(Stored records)
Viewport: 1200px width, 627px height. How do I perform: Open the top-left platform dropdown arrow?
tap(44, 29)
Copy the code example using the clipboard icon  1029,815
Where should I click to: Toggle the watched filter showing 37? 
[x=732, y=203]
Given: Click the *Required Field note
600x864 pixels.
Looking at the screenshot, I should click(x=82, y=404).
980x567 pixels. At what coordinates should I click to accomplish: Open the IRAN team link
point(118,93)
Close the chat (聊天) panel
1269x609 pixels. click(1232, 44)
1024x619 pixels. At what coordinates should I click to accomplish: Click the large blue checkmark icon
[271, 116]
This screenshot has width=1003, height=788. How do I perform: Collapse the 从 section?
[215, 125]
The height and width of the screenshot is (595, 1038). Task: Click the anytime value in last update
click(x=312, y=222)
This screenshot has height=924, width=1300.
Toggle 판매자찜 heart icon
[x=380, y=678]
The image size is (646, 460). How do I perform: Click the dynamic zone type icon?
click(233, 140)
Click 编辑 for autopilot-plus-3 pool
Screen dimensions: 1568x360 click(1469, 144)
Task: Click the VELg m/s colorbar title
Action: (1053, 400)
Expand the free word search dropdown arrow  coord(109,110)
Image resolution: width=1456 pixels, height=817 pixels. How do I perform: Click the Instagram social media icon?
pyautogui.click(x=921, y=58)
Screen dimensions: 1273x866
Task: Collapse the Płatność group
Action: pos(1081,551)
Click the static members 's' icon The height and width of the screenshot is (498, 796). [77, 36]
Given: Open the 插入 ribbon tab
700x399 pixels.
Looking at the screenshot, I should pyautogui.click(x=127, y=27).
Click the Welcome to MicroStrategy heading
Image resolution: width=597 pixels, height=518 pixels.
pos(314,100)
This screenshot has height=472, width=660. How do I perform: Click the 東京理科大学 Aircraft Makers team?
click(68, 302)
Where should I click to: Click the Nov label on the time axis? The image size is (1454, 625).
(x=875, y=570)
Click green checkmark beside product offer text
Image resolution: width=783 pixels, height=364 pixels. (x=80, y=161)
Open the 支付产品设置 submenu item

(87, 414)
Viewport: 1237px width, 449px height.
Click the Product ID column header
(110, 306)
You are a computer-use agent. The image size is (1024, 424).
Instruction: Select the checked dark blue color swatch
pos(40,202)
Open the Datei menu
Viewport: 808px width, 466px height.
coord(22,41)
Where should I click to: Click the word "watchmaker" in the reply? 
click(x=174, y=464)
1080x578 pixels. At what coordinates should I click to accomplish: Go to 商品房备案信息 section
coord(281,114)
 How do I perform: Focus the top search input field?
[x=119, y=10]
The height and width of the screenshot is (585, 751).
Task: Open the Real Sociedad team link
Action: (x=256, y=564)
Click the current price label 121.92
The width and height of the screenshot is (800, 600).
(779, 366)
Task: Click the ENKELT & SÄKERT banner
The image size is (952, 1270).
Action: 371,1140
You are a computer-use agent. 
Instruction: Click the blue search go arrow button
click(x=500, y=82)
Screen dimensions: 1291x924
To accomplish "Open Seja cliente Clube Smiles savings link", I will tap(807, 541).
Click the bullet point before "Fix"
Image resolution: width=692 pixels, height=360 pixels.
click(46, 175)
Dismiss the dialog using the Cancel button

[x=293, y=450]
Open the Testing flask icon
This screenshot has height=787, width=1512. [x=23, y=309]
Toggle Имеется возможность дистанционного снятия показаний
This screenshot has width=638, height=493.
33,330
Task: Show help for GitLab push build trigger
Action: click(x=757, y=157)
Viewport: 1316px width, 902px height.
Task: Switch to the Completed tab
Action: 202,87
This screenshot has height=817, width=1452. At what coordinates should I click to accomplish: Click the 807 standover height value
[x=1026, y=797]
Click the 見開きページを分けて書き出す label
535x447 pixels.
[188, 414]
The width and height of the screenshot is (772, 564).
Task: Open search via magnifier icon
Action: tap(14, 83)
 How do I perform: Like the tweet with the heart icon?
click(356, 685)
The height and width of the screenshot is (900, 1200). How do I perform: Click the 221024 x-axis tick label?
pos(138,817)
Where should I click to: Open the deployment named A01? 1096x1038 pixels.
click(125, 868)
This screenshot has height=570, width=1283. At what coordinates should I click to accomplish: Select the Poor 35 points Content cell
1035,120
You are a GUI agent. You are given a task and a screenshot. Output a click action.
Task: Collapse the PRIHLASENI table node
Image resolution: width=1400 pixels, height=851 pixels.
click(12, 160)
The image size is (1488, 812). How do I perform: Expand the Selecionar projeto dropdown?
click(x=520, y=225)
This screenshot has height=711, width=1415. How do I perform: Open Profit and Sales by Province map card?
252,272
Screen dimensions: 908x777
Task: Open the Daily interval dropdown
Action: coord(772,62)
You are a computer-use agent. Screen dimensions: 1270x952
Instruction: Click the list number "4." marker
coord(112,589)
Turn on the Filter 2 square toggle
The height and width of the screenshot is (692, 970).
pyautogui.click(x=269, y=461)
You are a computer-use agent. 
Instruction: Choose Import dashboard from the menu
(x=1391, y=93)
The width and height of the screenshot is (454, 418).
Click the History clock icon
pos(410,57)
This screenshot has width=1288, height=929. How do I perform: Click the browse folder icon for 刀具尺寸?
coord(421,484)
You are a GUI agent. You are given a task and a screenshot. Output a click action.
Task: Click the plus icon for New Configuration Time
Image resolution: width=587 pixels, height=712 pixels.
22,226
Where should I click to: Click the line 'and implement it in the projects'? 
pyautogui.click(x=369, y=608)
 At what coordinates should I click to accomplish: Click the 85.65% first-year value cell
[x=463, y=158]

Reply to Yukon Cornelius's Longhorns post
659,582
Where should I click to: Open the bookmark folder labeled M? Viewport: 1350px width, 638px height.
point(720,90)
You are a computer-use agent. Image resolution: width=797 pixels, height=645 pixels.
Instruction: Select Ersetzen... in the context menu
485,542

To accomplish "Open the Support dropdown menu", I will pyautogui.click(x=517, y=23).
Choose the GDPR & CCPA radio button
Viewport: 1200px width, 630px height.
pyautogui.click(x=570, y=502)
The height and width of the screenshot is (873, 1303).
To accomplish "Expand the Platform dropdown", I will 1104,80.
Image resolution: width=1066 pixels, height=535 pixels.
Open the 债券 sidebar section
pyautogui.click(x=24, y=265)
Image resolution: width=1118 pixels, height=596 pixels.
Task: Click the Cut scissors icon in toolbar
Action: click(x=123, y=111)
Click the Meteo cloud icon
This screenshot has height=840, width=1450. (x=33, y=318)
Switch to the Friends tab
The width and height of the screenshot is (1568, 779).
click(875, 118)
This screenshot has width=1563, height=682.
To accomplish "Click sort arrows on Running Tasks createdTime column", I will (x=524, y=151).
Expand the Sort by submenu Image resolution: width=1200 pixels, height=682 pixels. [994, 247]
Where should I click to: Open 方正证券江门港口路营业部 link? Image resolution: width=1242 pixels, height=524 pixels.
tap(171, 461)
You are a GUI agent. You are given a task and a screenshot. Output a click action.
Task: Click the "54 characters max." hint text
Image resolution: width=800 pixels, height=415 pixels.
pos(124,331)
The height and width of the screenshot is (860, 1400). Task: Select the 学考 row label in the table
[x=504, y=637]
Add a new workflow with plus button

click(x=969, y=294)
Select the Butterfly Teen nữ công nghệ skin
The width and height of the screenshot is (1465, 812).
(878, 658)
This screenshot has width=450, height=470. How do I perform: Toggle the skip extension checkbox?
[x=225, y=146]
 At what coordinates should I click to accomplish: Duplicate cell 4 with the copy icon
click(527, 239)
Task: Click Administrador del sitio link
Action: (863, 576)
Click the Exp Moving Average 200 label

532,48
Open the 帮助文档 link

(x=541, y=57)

EXERCISE INSTRUCTIONS: Copy all of the data exactly. Skip nothing.

WRITTEN ANSWER:
Viewport: 1200px width, 627px height. How do I perform: Open the top-left platform dropdown arrow?
tap(44, 29)
Copy the code example using the clipboard icon  1029,815
Where should I click to: Toggle the watched filter showing 37? 
[x=732, y=203]
Given: Click the *Required Field note
600x864 pixels.
Looking at the screenshot, I should click(x=82, y=404).
980x567 pixels. At what coordinates should I click to accomplish: Open the IRAN team link
point(118,93)
Close the chat (聊天) panel
1269x609 pixels. click(1232, 44)
1024x619 pixels. At what coordinates should I click to accomplish: Click the large blue checkmark icon
[271, 116]
This screenshot has width=1003, height=788. How do I perform: Collapse the 从 section?
[215, 125]
The height and width of the screenshot is (595, 1038). Task: Click the anytime value in last update
click(x=312, y=222)
This screenshot has height=924, width=1300.
Toggle 판매자찜 heart icon
[x=380, y=678]
The image size is (646, 460). How do I perform: Click the dynamic zone type icon?
click(233, 140)
Click 编辑 for autopilot-plus-3 pool
Screen dimensions: 1568x360 click(1469, 144)
Task: Click the VELg m/s colorbar title
Action: (1053, 400)
Expand the free word search dropdown arrow  coord(109,110)
Image resolution: width=1456 pixels, height=817 pixels. How do I perform: Click the Instagram social media icon?
pyautogui.click(x=921, y=58)
Screen dimensions: 1273x866
Task: Collapse the Płatność group
Action: pos(1081,551)
Click the static members 's' icon The height and width of the screenshot is (498, 796). [77, 36]
Given: Open the 插入 ribbon tab
700x399 pixels.
Looking at the screenshot, I should pyautogui.click(x=127, y=27).
Click the Welcome to MicroStrategy heading
Image resolution: width=597 pixels, height=518 pixels.
pos(314,100)
This screenshot has height=472, width=660. How do I perform: Click the 東京理科大学 Aircraft Makers team?
click(68, 302)
Where should I click to: Click the Nov label on the time axis? The image size is (1454, 625).
(x=875, y=570)
Click green checkmark beside product offer text
Image resolution: width=783 pixels, height=364 pixels. (x=80, y=161)
Open the 支付产品设置 submenu item

(87, 414)
Viewport: 1237px width, 449px height.
Click the Product ID column header
(110, 306)
You are a computer-use agent. The image size is (1024, 424).
Instruction: Select the checked dark blue color swatch
pos(40,202)
Open the Datei menu
Viewport: 808px width, 466px height.
coord(22,41)
Where should I click to: Click the word "watchmaker" in the reply? 
click(x=174, y=464)
1080x578 pixels. At what coordinates should I click to accomplish: Go to 商品房备案信息 section
coord(281,114)
 How do I perform: Focus the top search input field?
[x=119, y=10]
The height and width of the screenshot is (585, 751).
Task: Open the Real Sociedad team link
Action: (x=256, y=564)
Click the current price label 121.92
The width and height of the screenshot is (800, 600).
(779, 366)
Task: Click the ENKELT & SÄKERT banner
The image size is (952, 1270).
Action: 371,1140
You are a computer-use agent. 
Instruction: Click the blue search go arrow button
click(x=500, y=82)
Screen dimensions: 1291x924
To accomplish "Open Seja cliente Clube Smiles savings link", I will tap(807, 541).
Click the bullet point before "Fix"
Image resolution: width=692 pixels, height=360 pixels.
click(46, 175)
Dismiss the dialog using the Cancel button

[x=293, y=450]
Open the Testing flask icon
This screenshot has height=787, width=1512. [x=23, y=309]
Toggle Имеется возможность дистанционного снятия показаний
This screenshot has width=638, height=493.
33,330
Task: Show help for GitLab push build trigger
Action: click(x=757, y=157)
Viewport: 1316px width, 902px height.
Task: Switch to the Completed tab
Action: 202,87
This screenshot has height=817, width=1452. At what coordinates should I click to accomplish: Click the 807 standover height value
[x=1026, y=797]
Click the 見開きページを分けて書き出す label
535x447 pixels.
[188, 414]
The width and height of the screenshot is (772, 564).
Task: Open search via magnifier icon
Action: tap(14, 83)
 How do I perform: Like the tweet with the heart icon?
click(356, 685)
The height and width of the screenshot is (900, 1200). How do I perform: Click the 221024 x-axis tick label?
pos(138,817)
Where should I click to: Open the deployment named A01? 1096x1038 pixels.
click(125, 868)
This screenshot has height=570, width=1283. At what coordinates should I click to accomplish: Select the Poor 35 points Content cell
1035,120
You are a GUI agent. You are given a task and a screenshot. Output a click action.
Task: Collapse the PRIHLASENI table node
Image resolution: width=1400 pixels, height=851 pixels.
click(12, 160)
The image size is (1488, 812). How do I perform: Expand the Selecionar projeto dropdown?
click(x=520, y=225)
This screenshot has height=711, width=1415. How do I perform: Open Profit and Sales by Province map card?
252,272
Screen dimensions: 908x777
Task: Open the Daily interval dropdown
Action: coord(772,62)
You are a computer-use agent. Screen dimensions: 1270x952
Instruction: Click the list number "4." marker
coord(112,589)
Turn on the Filter 2 square toggle
The height and width of the screenshot is (692, 970).
pyautogui.click(x=269, y=461)
You are a computer-use agent. 
Instruction: Choose Import dashboard from the menu
(x=1391, y=93)
The width and height of the screenshot is (454, 418).
Click the History clock icon
pos(410,57)
This screenshot has width=1288, height=929. How do I perform: Click the browse folder icon for 刀具尺寸?
coord(421,484)
You are a GUI agent. You are given a task and a screenshot. Output a click action.
Task: Click the plus icon for New Configuration Time
Image resolution: width=587 pixels, height=712 pixels.
22,226
Where should I click to: Click the line 'and implement it in the projects'? 
pyautogui.click(x=369, y=608)
 At what coordinates should I click to accomplish: Click the 85.65% first-year value cell
[x=463, y=158]

Reply to Yukon Cornelius's Longhorns post
659,582
Where should I click to: Open the bookmark folder labeled M? Viewport: 1350px width, 638px height.
point(720,90)
You are a computer-use agent. Image resolution: width=797 pixels, height=645 pixels.
Instruction: Select Ersetzen... in the context menu
485,542

To accomplish "Open the Support dropdown menu", I will pyautogui.click(x=517, y=23).
Choose the GDPR & CCPA radio button
Viewport: 1200px width, 630px height.
pyautogui.click(x=570, y=502)
The height and width of the screenshot is (873, 1303).
To accomplish "Expand the Platform dropdown", I will 1104,80.
Image resolution: width=1066 pixels, height=535 pixels.
Open the 债券 sidebar section
pyautogui.click(x=24, y=265)
Image resolution: width=1118 pixels, height=596 pixels.
Task: Click the Cut scissors icon in toolbar
Action: click(x=123, y=111)
Click the Meteo cloud icon
This screenshot has height=840, width=1450. (x=33, y=318)
Switch to the Friends tab
The width and height of the screenshot is (1568, 779).
click(875, 118)
This screenshot has width=1563, height=682.
To accomplish "Click sort arrows on Running Tasks createdTime column", I will (x=524, y=151).
Expand the Sort by submenu Image resolution: width=1200 pixels, height=682 pixels. [994, 247]
Where should I click to: Open 方正证券江门港口路营业部 link? Image resolution: width=1242 pixels, height=524 pixels.
tap(171, 461)
You are a GUI agent. You are given a task and a screenshot. Output a click action.
Task: Click the "54 characters max." hint text
Image resolution: width=800 pixels, height=415 pixels.
pos(124,331)
The height and width of the screenshot is (860, 1400). Task: Select the 学考 row label in the table
[x=504, y=637]
Add a new workflow with plus button

click(x=969, y=294)
Select the Butterfly Teen nữ công nghệ skin
The width and height of the screenshot is (1465, 812).
(878, 658)
This screenshot has width=450, height=470. How do I perform: Toggle the skip extension checkbox?
[x=225, y=146]
 At what coordinates should I click to accomplish: Duplicate cell 4 with the copy icon
click(527, 239)
Task: Click Administrador del sitio link
Action: (863, 576)
Click the Exp Moving Average 200 label

532,48
Open the 帮助文档 link

(x=541, y=57)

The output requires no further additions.